About this task » Find and copy the lines in the records beneath this task that contain the word "computer".
******
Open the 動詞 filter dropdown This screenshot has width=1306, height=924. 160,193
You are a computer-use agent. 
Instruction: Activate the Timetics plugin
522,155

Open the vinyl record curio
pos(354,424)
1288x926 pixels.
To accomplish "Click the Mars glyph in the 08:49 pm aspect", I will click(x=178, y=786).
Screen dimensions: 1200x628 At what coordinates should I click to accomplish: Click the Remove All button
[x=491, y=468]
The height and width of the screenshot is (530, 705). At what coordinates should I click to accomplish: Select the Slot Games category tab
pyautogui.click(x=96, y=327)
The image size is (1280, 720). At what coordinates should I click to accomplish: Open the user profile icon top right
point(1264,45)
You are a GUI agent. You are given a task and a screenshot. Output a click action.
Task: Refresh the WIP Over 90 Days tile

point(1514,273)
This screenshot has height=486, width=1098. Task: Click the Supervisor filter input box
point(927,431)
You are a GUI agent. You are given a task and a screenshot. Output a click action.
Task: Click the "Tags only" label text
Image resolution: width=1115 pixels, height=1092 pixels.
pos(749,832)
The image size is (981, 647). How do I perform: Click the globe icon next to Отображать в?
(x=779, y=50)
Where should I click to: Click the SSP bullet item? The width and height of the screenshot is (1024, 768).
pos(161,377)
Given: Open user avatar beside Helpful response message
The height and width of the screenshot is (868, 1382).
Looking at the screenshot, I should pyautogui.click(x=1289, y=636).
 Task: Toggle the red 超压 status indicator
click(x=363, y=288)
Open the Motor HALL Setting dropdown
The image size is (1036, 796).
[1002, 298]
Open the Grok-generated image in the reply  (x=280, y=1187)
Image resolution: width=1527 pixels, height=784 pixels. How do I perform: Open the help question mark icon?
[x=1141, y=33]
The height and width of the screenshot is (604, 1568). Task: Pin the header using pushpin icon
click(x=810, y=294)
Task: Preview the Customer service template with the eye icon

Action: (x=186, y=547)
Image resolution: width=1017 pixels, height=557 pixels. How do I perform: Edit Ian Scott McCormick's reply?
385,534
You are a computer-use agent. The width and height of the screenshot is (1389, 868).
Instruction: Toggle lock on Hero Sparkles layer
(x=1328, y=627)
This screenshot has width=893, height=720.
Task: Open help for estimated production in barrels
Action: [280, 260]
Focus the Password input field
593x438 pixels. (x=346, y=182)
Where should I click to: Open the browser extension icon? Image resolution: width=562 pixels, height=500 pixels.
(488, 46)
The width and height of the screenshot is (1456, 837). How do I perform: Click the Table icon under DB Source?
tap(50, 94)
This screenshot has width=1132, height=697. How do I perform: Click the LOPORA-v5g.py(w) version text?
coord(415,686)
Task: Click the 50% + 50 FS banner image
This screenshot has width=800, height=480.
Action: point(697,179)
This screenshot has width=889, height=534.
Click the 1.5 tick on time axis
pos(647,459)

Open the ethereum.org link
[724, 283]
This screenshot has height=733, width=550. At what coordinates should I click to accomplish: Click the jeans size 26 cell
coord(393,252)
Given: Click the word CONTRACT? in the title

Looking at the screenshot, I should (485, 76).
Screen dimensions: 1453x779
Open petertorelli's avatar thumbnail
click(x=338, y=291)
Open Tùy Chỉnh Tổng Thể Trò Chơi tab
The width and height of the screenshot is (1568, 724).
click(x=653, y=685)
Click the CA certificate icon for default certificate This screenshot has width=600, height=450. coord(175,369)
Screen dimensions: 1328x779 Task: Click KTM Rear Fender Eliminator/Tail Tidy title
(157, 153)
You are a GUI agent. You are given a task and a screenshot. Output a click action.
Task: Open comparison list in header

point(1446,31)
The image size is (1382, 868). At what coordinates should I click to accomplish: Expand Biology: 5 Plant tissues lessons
******
Your response »
You are a computer-use agent. 
You are a computer-use agent. The width and height of the screenshot is (1389, 868).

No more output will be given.